Yeah, all my Patreon.
I've been getting deep into like the Conquistador era, like the Spaniards going first to like, like,
Yucatan in Mexico to like, you know,
when Cortez kind of took over the Aztecs,
and then there's another guy who, like,
navigated the Amazon River, like, later on.
And they, like, the Pizarros took out the Incan Empire.
Those, dude, those stories are, like, insane.
And that's, I've talked to,
I talked to the author who wrote both the books I was talking about,
and we're both agreeing.
It's like, dude, that's a movie.
I talked to this other guy about this, too,
where it's like, the fact that there's no movie about that yet,
it's insane, because it is, like,
especially Cortez taking over the Aztecs.
It's the craziest story.
Because everyone's like, oh, yeah, he showed up and, like, tricked Montezuma.
Like, they did do that, but it was like, it was like a multi-year effort.
They had, like, brutal battles.
It went on, like, forever.
And they were, like, inside Tenich,etland, which was, like, the city of the Aztex.
Dude, that was, like, a brutal siege.
They barely escaped, had to come back and attack it again.
It was absolutely insane.
Were they bad people that they were attacking or they were just people that they wanted their land?
or it was just like during that colonial times?
It was a little bit of everything.
It was definitely during the colonial times.
The Spaniards definitely just wanted gold.
They were like, yeah, you guys have gold.
We're taking the shit.
Oh, yeah.
Cortez wasn't even supposed to do it.
He was sent by another guy, Velazquez, who was like,
take this flotilla of ships.
They were in, I, what was it, like, Cuba maybe or somewhere?

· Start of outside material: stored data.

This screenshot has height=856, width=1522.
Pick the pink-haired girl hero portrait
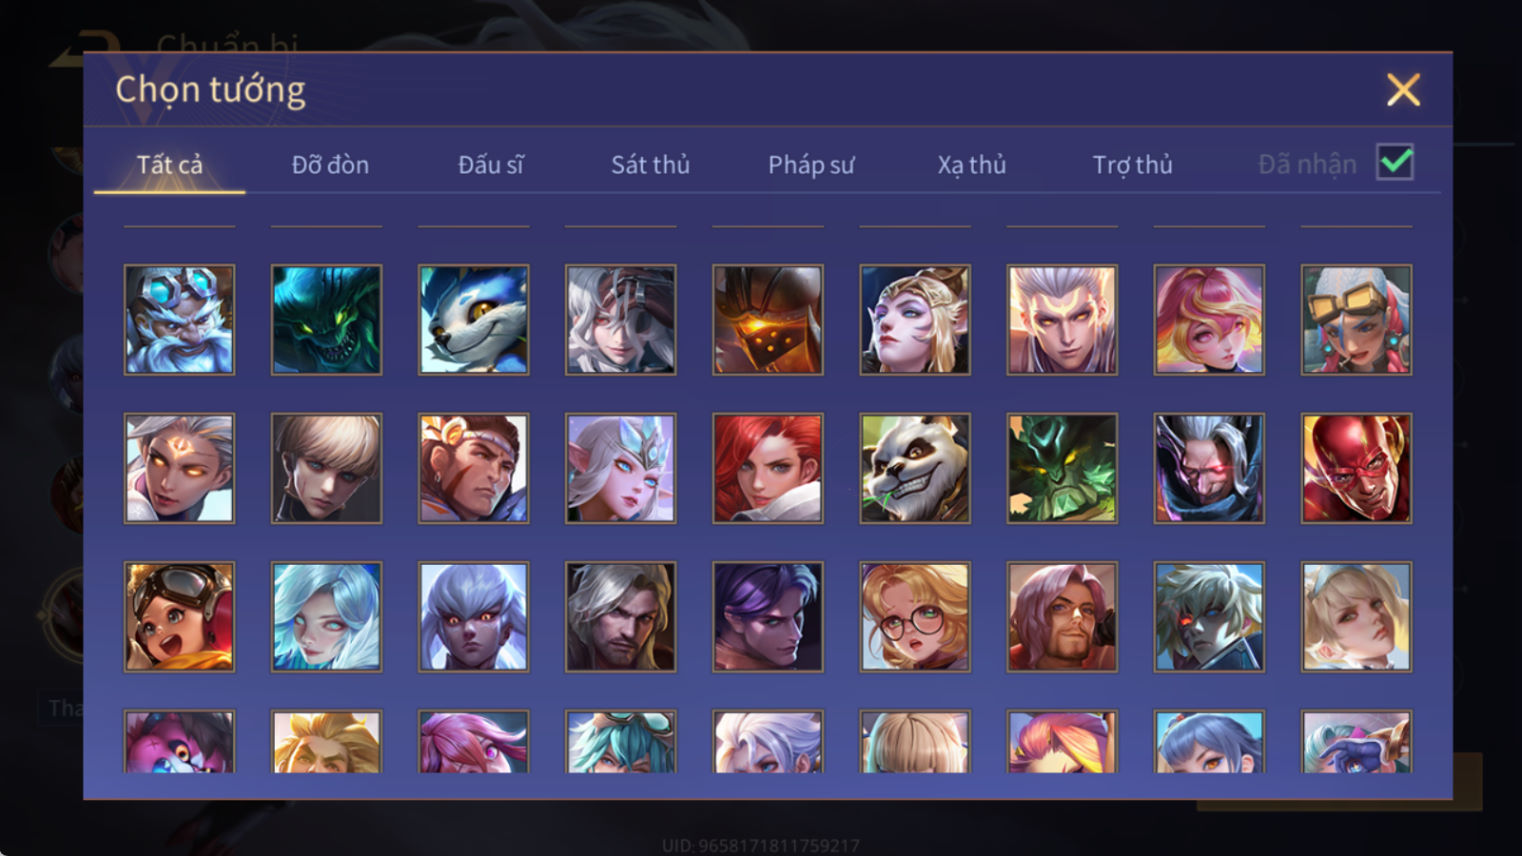point(1209,320)
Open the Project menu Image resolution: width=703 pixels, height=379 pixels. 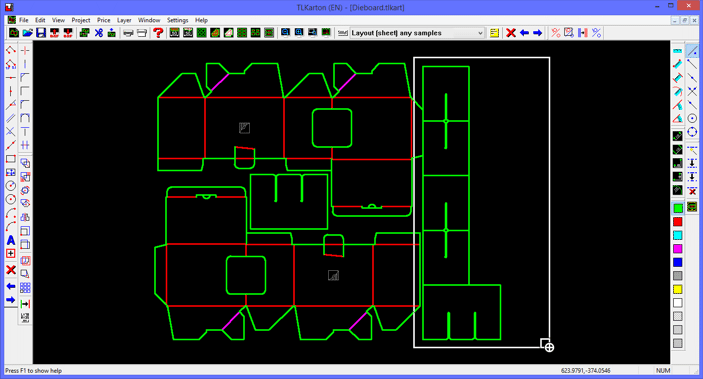coord(81,20)

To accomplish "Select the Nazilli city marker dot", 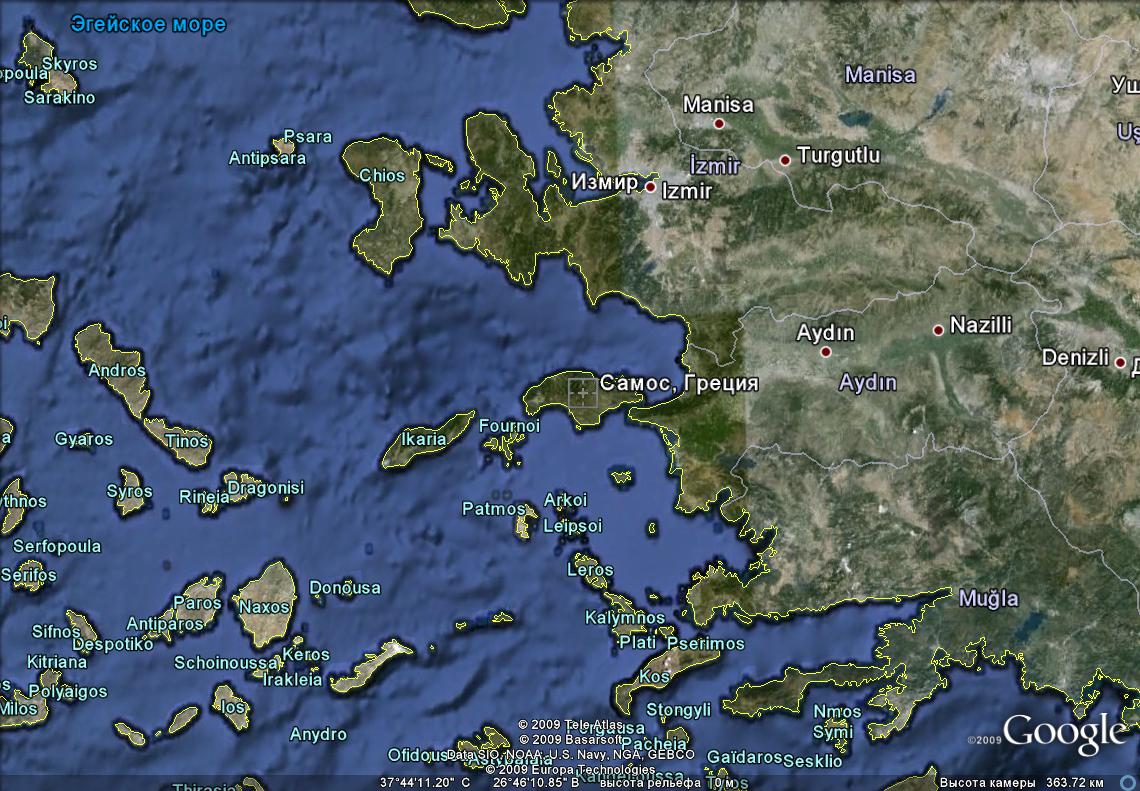I will pos(938,330).
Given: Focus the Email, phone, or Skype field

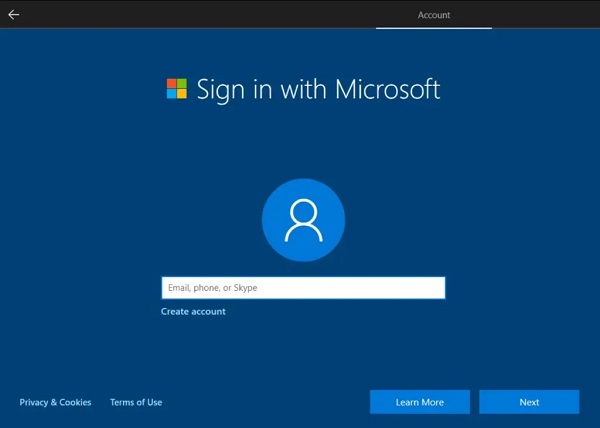Looking at the screenshot, I should [x=303, y=288].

And they were like, he was like,
I want you to scout this Mexico, whatever place.
And, you know, see if they have any gold or slaves and, you know, bring them back to me.
That's crazy, dude.
Dude, so Cortez is like,
like for sure, he just took 13 ships and was like, fuck that guy.
I'm going on an expedition to conquer.
So he just, it was like completely illegal.

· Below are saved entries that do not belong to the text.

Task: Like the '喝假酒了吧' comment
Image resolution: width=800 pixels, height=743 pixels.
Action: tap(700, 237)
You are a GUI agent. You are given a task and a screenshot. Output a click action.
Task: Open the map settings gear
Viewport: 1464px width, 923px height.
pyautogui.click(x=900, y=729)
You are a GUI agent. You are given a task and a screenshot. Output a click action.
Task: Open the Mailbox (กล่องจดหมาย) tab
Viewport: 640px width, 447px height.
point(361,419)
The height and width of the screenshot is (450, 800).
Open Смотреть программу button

You know, it was all like fucked up.
But he just was like, I'm doing my own thing.
Like a pirate basically.
Yeah, it's like when you bar, like when your dad's like, hey, go fill my car by gas,
but you take it to go see your girl.
Yeah, dude, for like the ultimate version.
It's like if he gave you a fleet of like trucks and he were like, yo, let's go.
And it was like he just rolled up there with three, 300, 400 guys.
and they just battled and just battled and like made alliance.
That was the thing that helped them.
They made so many alliances with different people that hated the Aztecs.
And it was like, you know, everyone was like the Spaniards.
You know, they did some stuff that was obviously horrible.
But the problem was in like the Aztec times,
it was all kind of like Yucatan Peninsula, southern Mexico, up into like central.
And so you were just being a village and the Aztec chiefs would be like,
yo, it's time for taxes, but their taxes were sacrifice victims.
So they would come down and be like, give us like 30 people.
So you'd be living together
And they'd be like, yeah,
We're gonna fucking chop you up, chop you up, let's go.
And like, they would just snag
Most of your babes and you'd be like, fuck.
So then Cortez comes and they're like,
Yeah, I'll help you fuck those guys up.
So they're all like kind of against each other.
And then like the thing that really kind of like
It's fucked up, but it'd make me laugh.
They would befriend the natives there.
And the natives would be like,
Oh, you guys seem cool.
Want to see something cool that we like
And they would take them to one of these like religious temples.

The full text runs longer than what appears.